Call for public smoking ban splits anti-tobacco lobby

SPlit: Calls for public smoking ban have divided the anti-tobacco lobby
SPlit: Calls for public smoking ban have divided the anti-tobacco lobby
Ian Dunt By

Demands for a ban on smoking in UK parks and outdoor spaces have split the anti-tobacco lobby, with leading figures engaged in an increasingly bad-tempered war of words on the issue.

Lord Ara Darzi and Oliver Keown from the Institute of Global Health Innovation used an article in the British Medical Journal to argue that banning smoking in certain public areas would discourage children from taking up the habit.

They wrote:

"Crucially, it is an opportunity to support our population - young and old - to make healthier lifestyle choices easier.


"By reducing the geographical footprint where smoking is sanctioned and by limiting exposure to the practice itself, we can redress the observed norms against which park users and young people compare their personal smoking habits.

"Expanding smoking prohibition to broader public spaces will undoubtedly have a positive effect on our population's health."

But the comments won a stern rebuke from Simon Chapman, a leading tobacco control activist who led the charge for plain-packs in Australia.

Writing in the same magazine, Chapman said the proposal was scientifically illiterate and a breach of basic freedoms.

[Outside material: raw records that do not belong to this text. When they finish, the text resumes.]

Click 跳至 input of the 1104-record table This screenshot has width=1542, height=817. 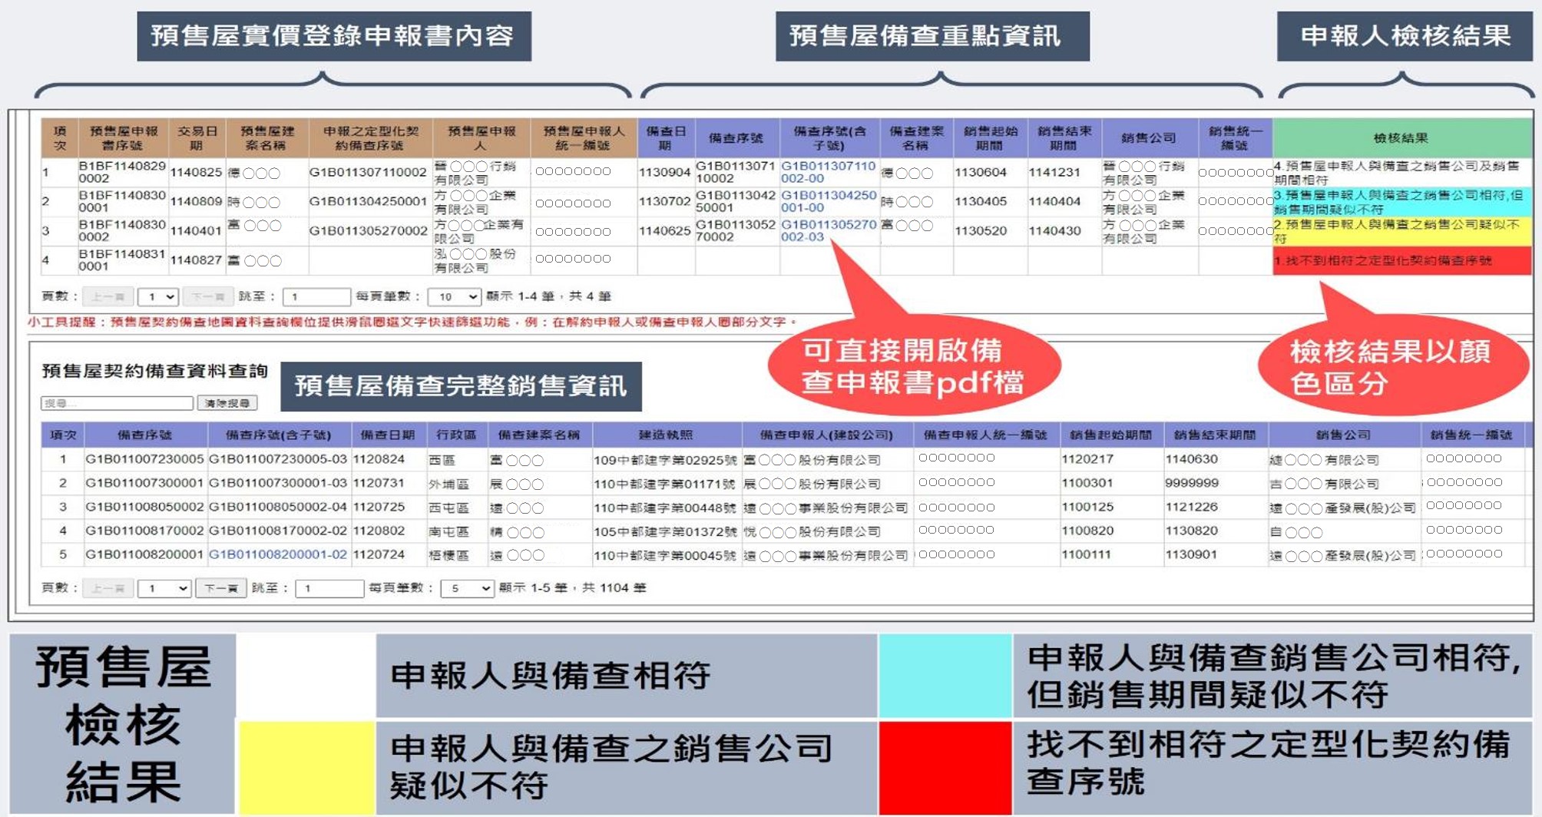(329, 588)
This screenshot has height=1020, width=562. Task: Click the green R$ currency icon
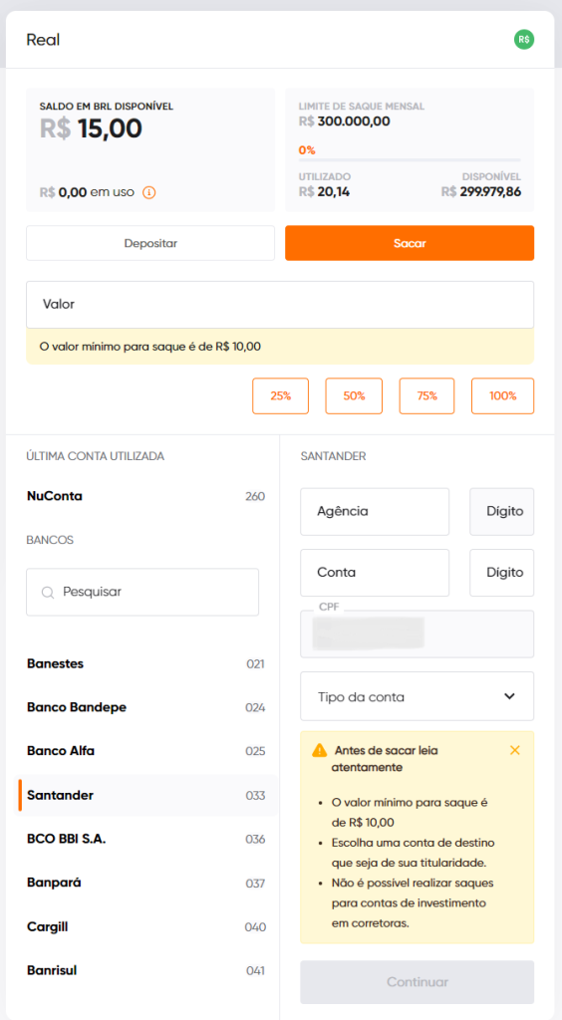pos(523,40)
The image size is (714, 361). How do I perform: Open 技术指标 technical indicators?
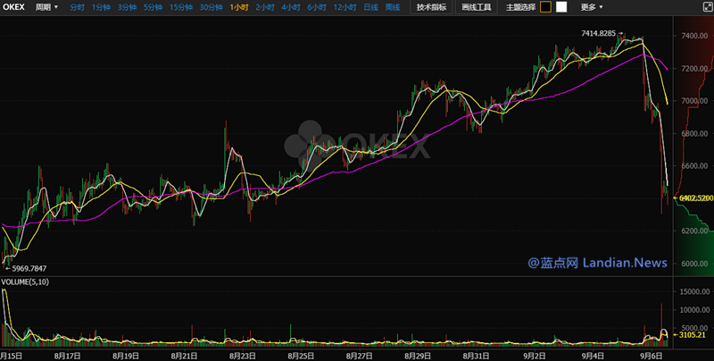click(431, 7)
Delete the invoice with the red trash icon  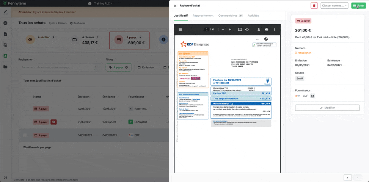point(314,6)
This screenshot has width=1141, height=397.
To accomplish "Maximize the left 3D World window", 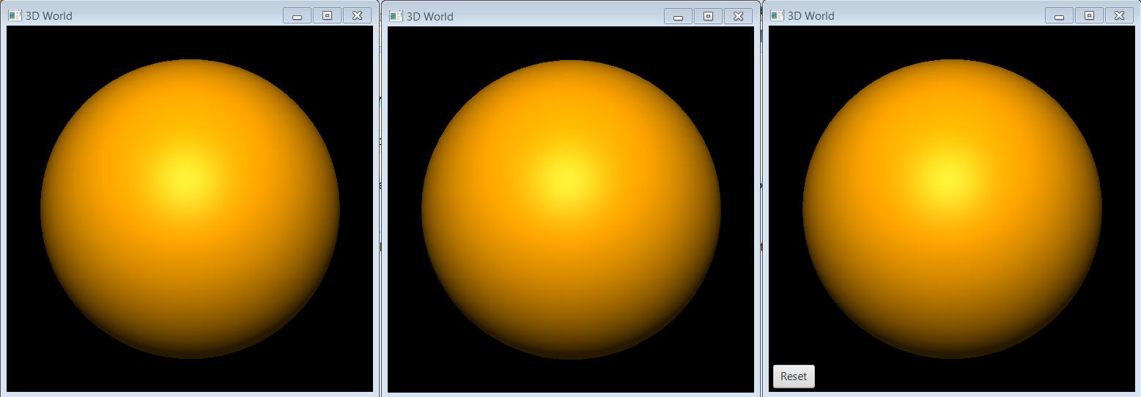I will (x=327, y=15).
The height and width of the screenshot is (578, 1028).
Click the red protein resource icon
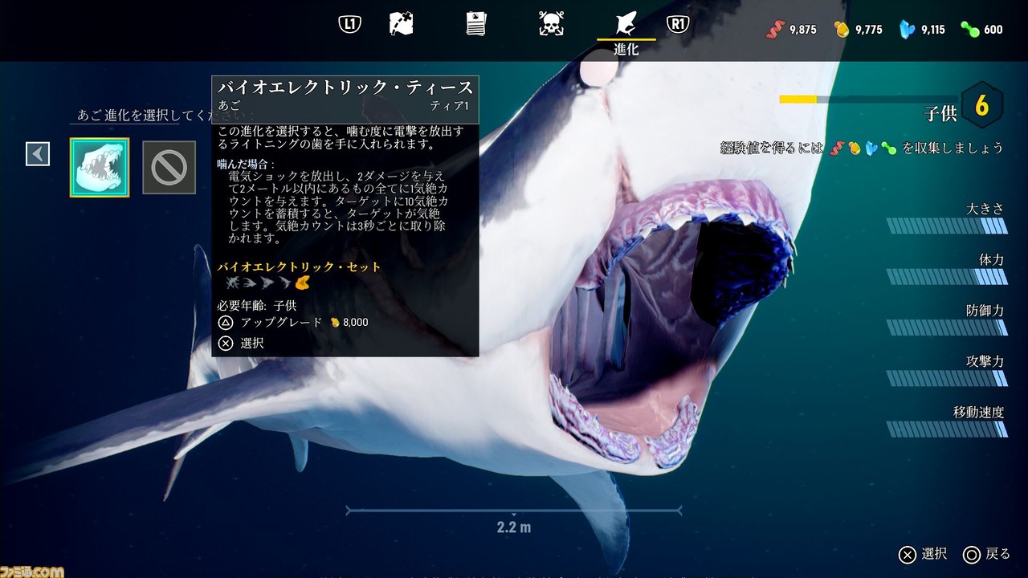[773, 30]
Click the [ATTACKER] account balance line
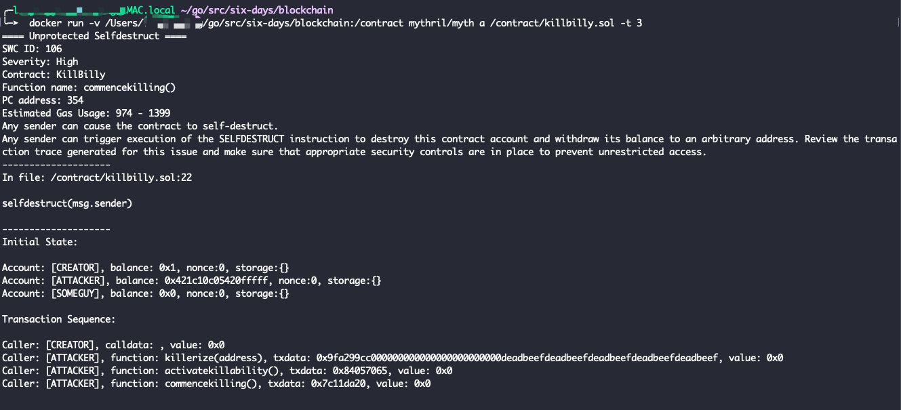901x410 pixels. click(x=192, y=281)
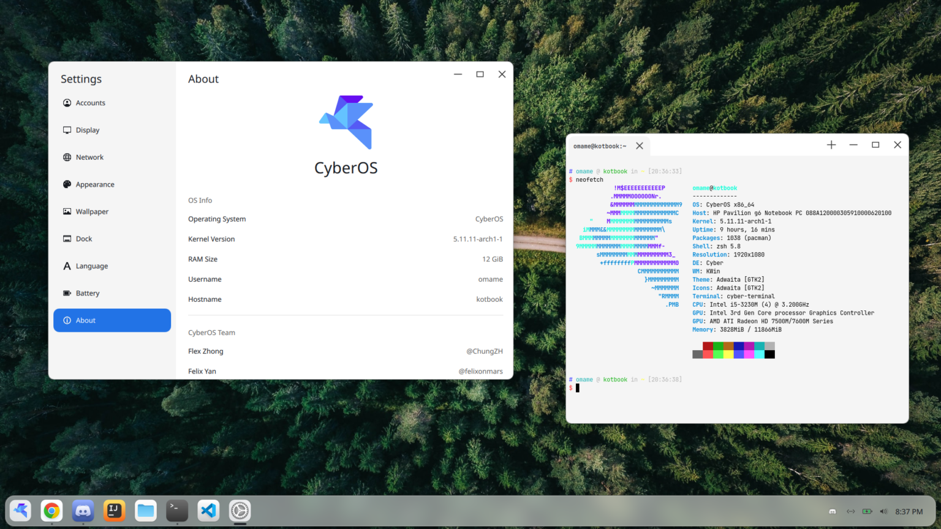Open Appearance settings in sidebar
The width and height of the screenshot is (941, 529).
[x=95, y=184]
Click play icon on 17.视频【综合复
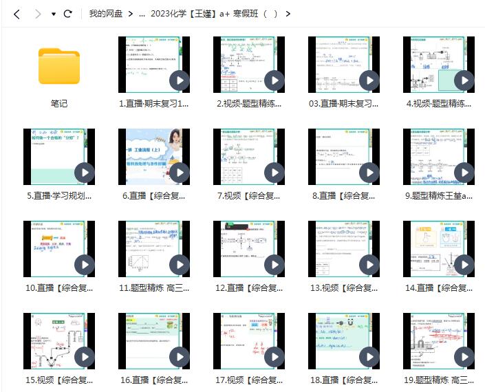 (274, 357)
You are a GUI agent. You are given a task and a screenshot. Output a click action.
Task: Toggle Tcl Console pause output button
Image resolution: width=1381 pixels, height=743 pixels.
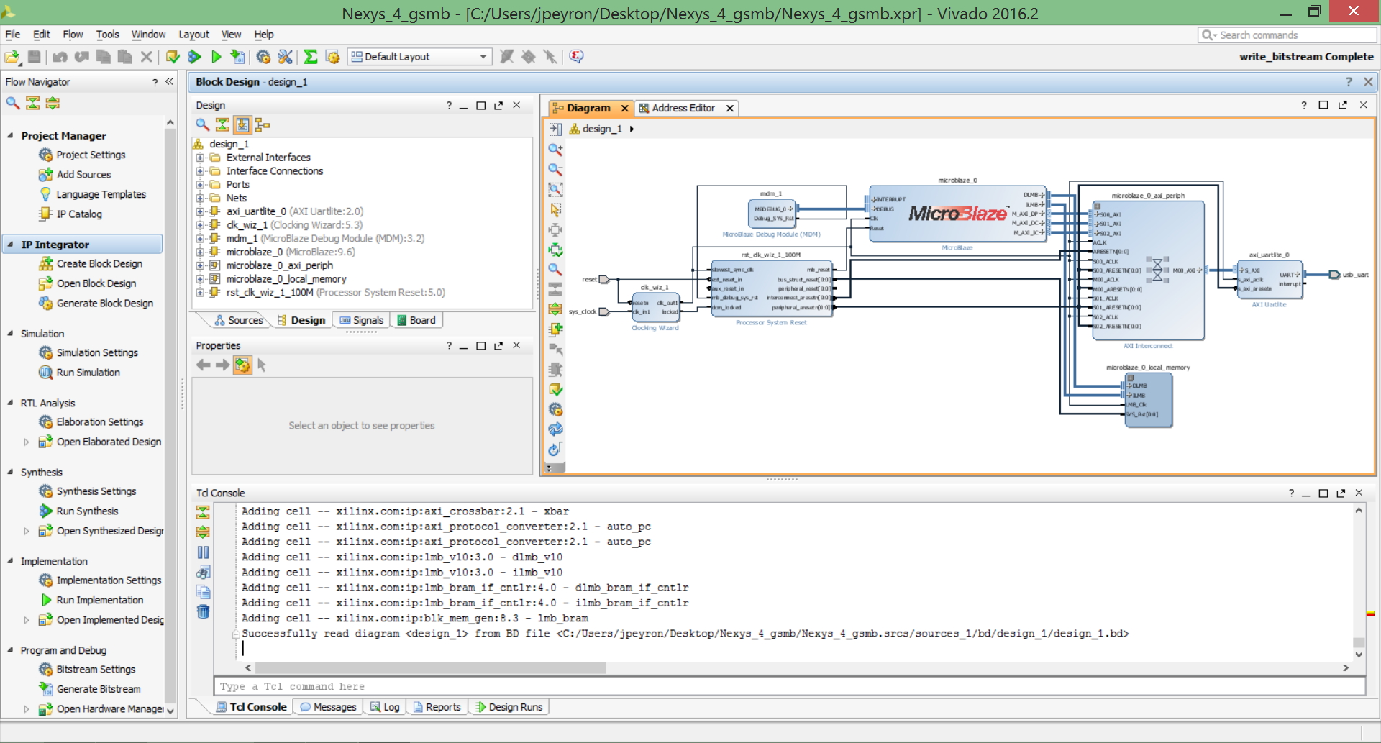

He argued that no studies had been done on exposure to smoke in parks or beaches "almost certainly because researchers with any knowledge of airborne exposures would appreciate that such exposures would be so small, dissipated, and transitory as to be of no concern".

The academic called on anti-smoking campaigners not to dress up their demands for a ban "in the language of public health" and said the logic of protecting children from the sight of smoking "is pernicious and… redolent of totalitarian regimes in their penchants for repressing various liberties, communication, and cultural expression not sanctioned by the state".

He added:

"Political support for dissuasive, but not coercive, policies such as plain packaging and high tobacco tax rates has been bipartisan, from the left and right of politics. This would almost certainly not have happened if we had abandoned the ethical concerns that some are demanding."

Earlier this month, two city squares in Bristol were the first open-air public spaces to go smoke-free, albeit on a voluntary basis

Lord Darzi released a report last year demanding smoking be banned in all London's parks and around its landmarks, such as Parliament Square and Trafalgar Square. If implemented, the policy would have meant 40% of London went smoke-free.

But eyebrows were raised when Lord Darzi refused to debate critics on the measure and only agreed to interviews which did not include an opponent of the plan.

Simon Clark, director of smokers'-rights group Forest, said:

"There's nothing to suggest that lighting up in the open air is harmful to anyone other than the smoker.

"Campaigners say a ban will discourage children from smoking but there's no evidence that the sight of a stranger smoking encourages children to start. The principal reasons are peer pressure and the influence of family members.

"We must be careful we don't create a world only puritans can inhabit."

Cities including New York, Toronto and Hong Kong have already banned smoking in key outdoor locations.